The Value Acceleration Methodology is the backbone of exit planning. This framework focuses on aligning an owner’s business, personal, and financial goals equally. All three elements build upon each other, thus moving us from very successful business owners to very significant business owners.
The Value Acceleration Methodology can be broken down into three gates. These gates are: Discover, Prepare, and Decide. Christopher Snider writes in Walking to Destiny: 11 Actions an Owner Must Take to Rapidly Grow Value & Unlock Wealth, Value Acceleration “can be used as a tool to teach your team how to create value, not just more income, measure their performance, and benchmark value creation.”
To successfully transition their business, an owner must address three things. They must maximize transferable business value, prepare financially for a lifestyle without the income from the business, and plan personally for what they will do in their next act after exiting this business.
The Value Acceleration Methodology combines the plan, concept, effort, and process into a clear strategy to build a business that is both valuable and transferable.

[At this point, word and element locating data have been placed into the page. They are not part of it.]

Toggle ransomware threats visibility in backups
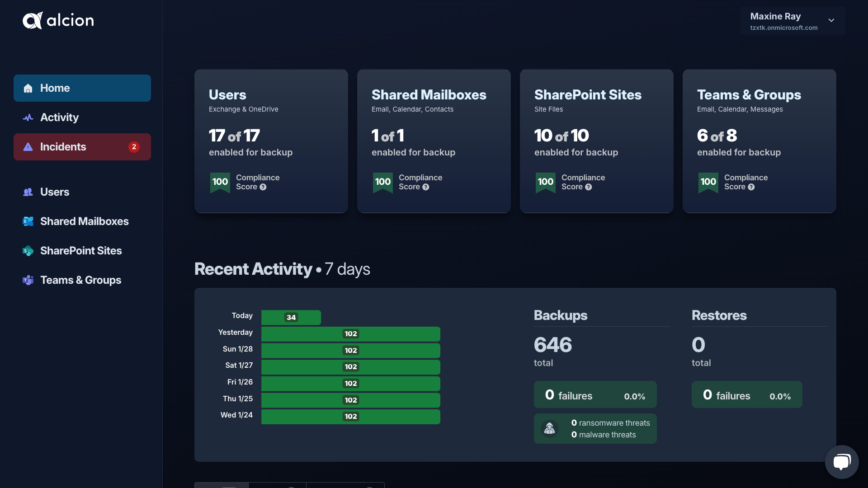This screenshot has width=868, height=488. (609, 424)
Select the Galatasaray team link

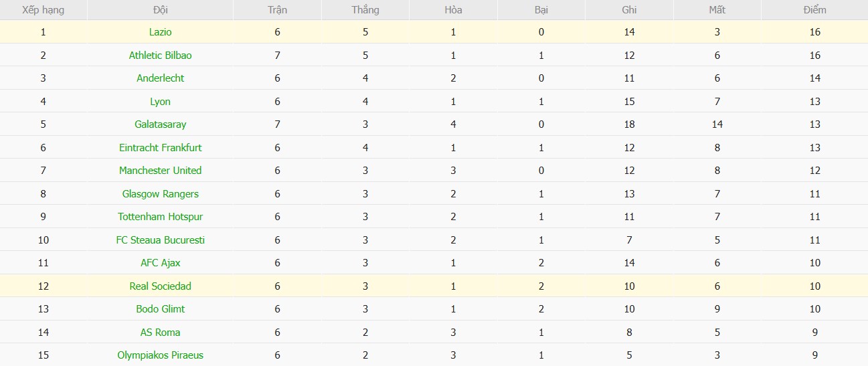pyautogui.click(x=161, y=124)
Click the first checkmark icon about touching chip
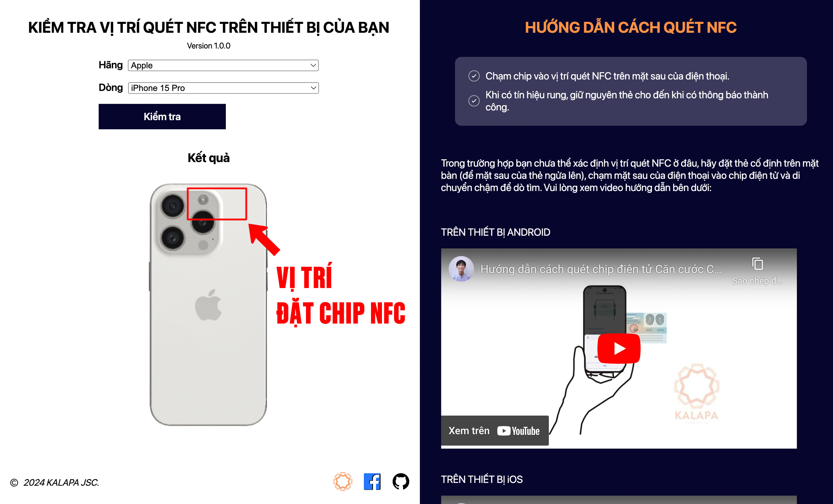Image resolution: width=833 pixels, height=504 pixels. (474, 76)
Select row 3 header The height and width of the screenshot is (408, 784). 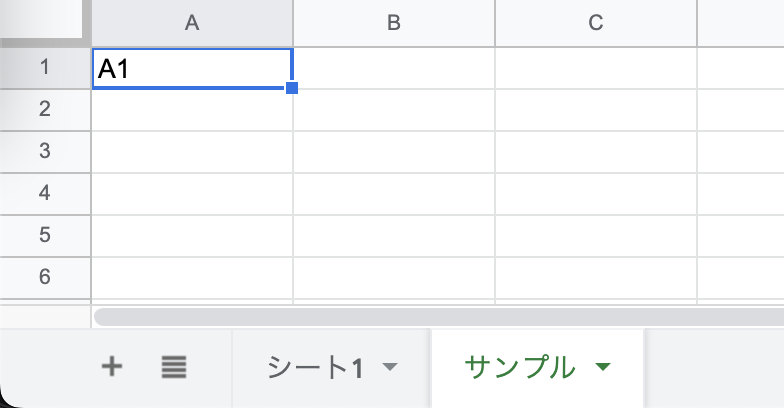pos(44,152)
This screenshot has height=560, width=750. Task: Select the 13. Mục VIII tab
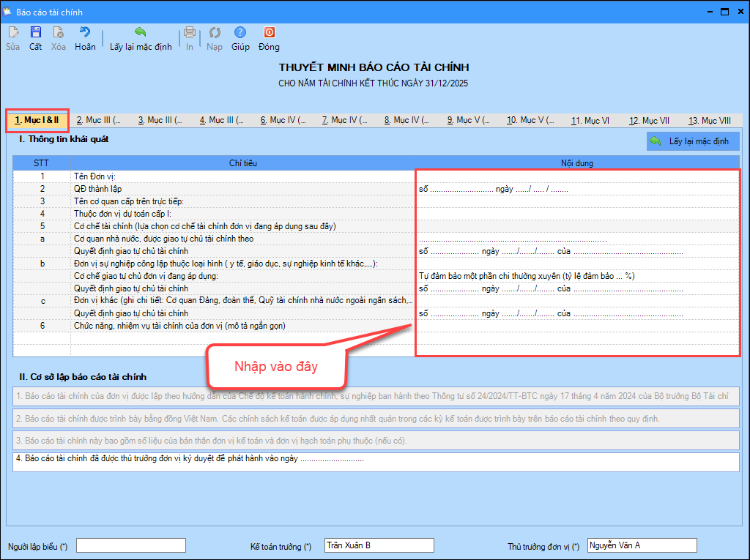click(709, 121)
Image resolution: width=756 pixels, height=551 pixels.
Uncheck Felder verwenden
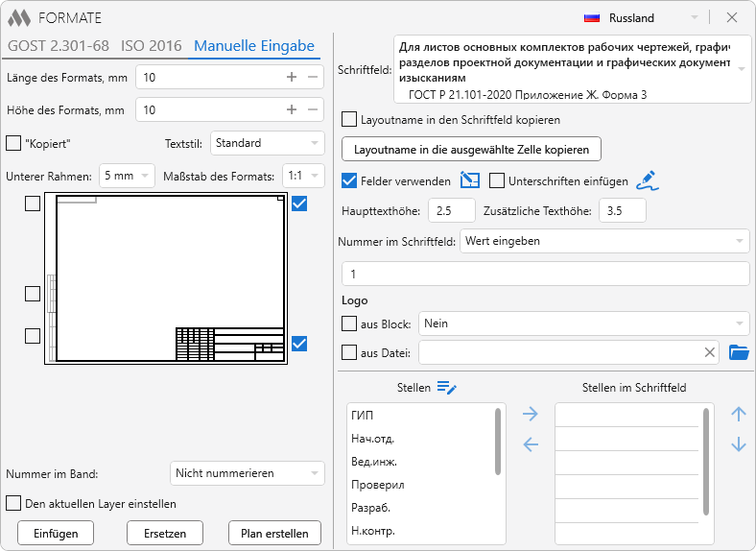tap(350, 180)
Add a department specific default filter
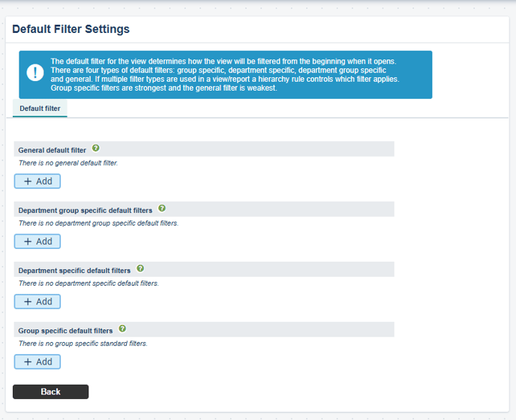This screenshot has width=516, height=420. pyautogui.click(x=38, y=302)
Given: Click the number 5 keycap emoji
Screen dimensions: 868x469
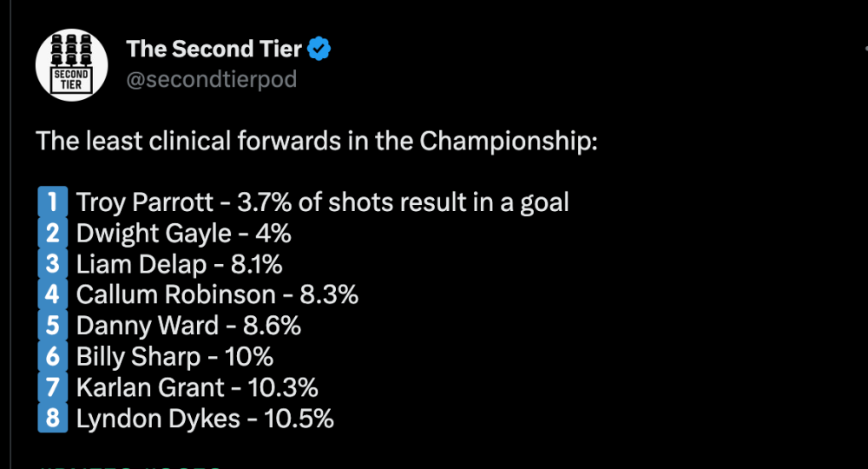Looking at the screenshot, I should coord(52,326).
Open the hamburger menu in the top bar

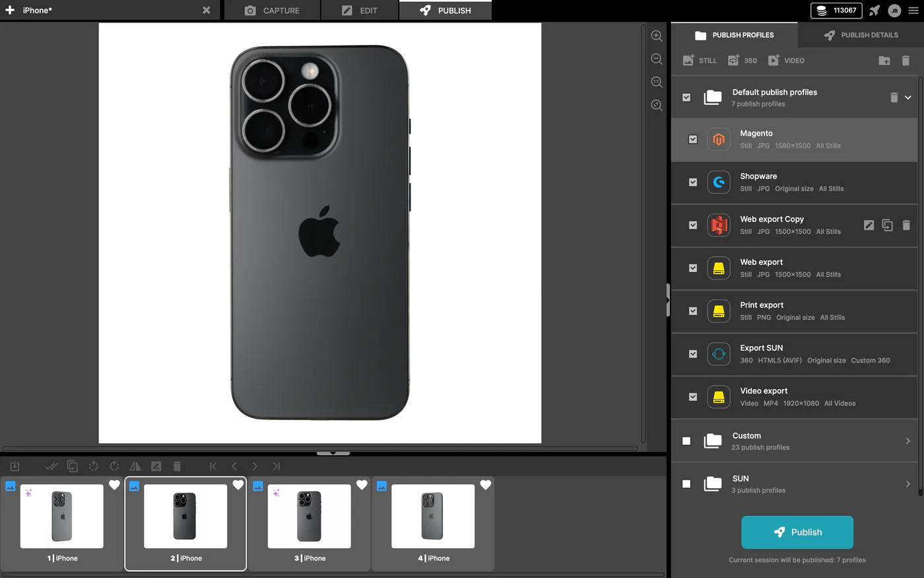(913, 11)
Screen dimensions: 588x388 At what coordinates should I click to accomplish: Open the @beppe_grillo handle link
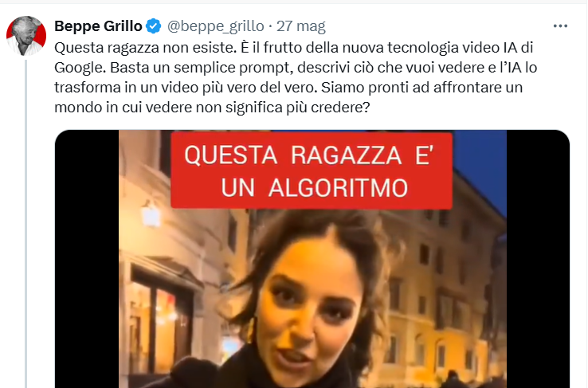[216, 26]
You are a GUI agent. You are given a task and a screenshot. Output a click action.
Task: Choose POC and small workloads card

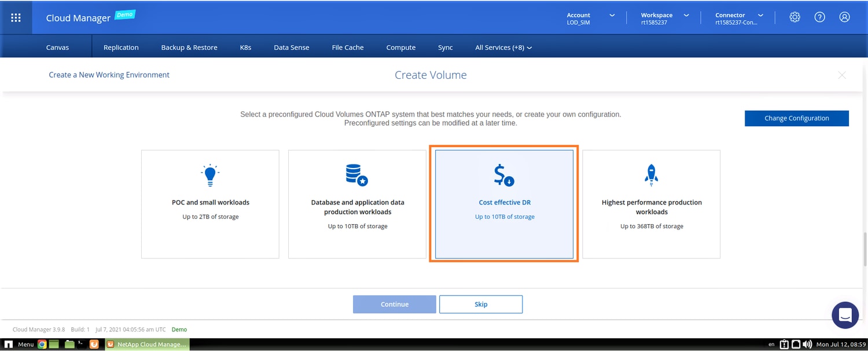[210, 204]
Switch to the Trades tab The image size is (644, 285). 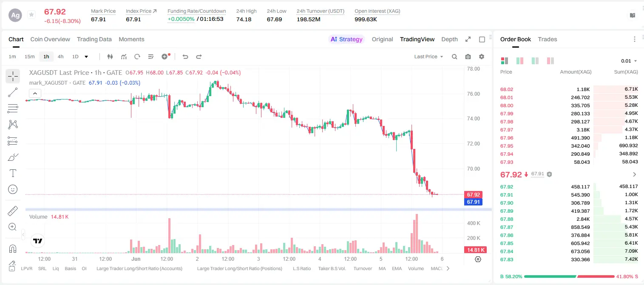(547, 39)
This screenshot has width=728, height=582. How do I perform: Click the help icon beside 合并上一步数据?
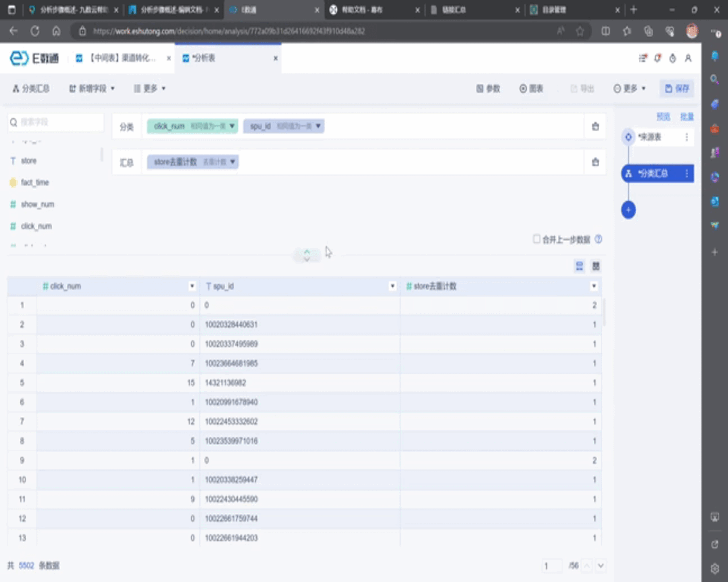[598, 239]
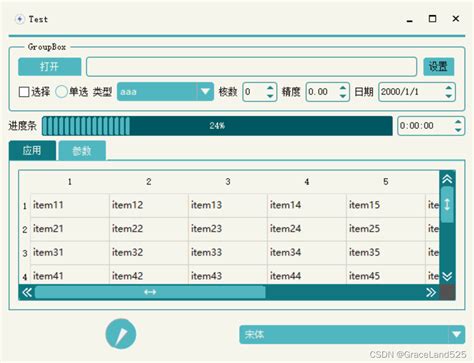
Task: Select the 单选 radio button
Action: pos(61,92)
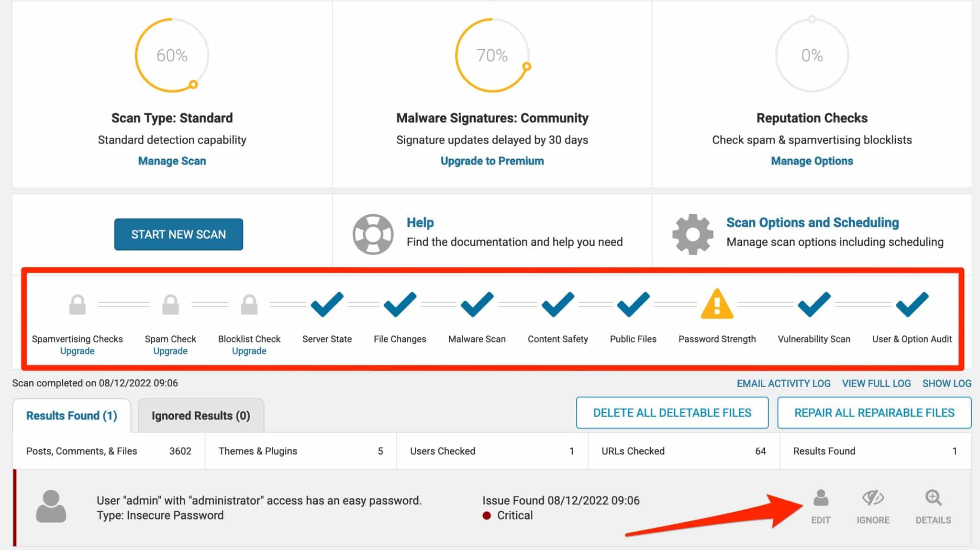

Chris Snider shares, “Value acceleration actions require tireless commitment and relentless execution. Exit planning is simply good business strategy integrated with your personal and financial goals and objectives.”
The aspect that makes the Value Acceleration Methodology a novel strategy in the exit planning field is the owner’s ability to decide their path. Between the Prepare and Decide gates is a decision diamond that makes a gateway or a path, into the Decide Gate. The question a business owner must ask themselves at that time is, “Do I Keep Growing or Sell?” The owner must ask themselves every 90 days, “Grow or Sell?” If the answer is to grow, then they continue in the Prepare Gate and they continue their 90-day cycles. Every year business advisors conduct a triggering event engagement to understand an owner’s progress. From there they go back into the 90-day sprints.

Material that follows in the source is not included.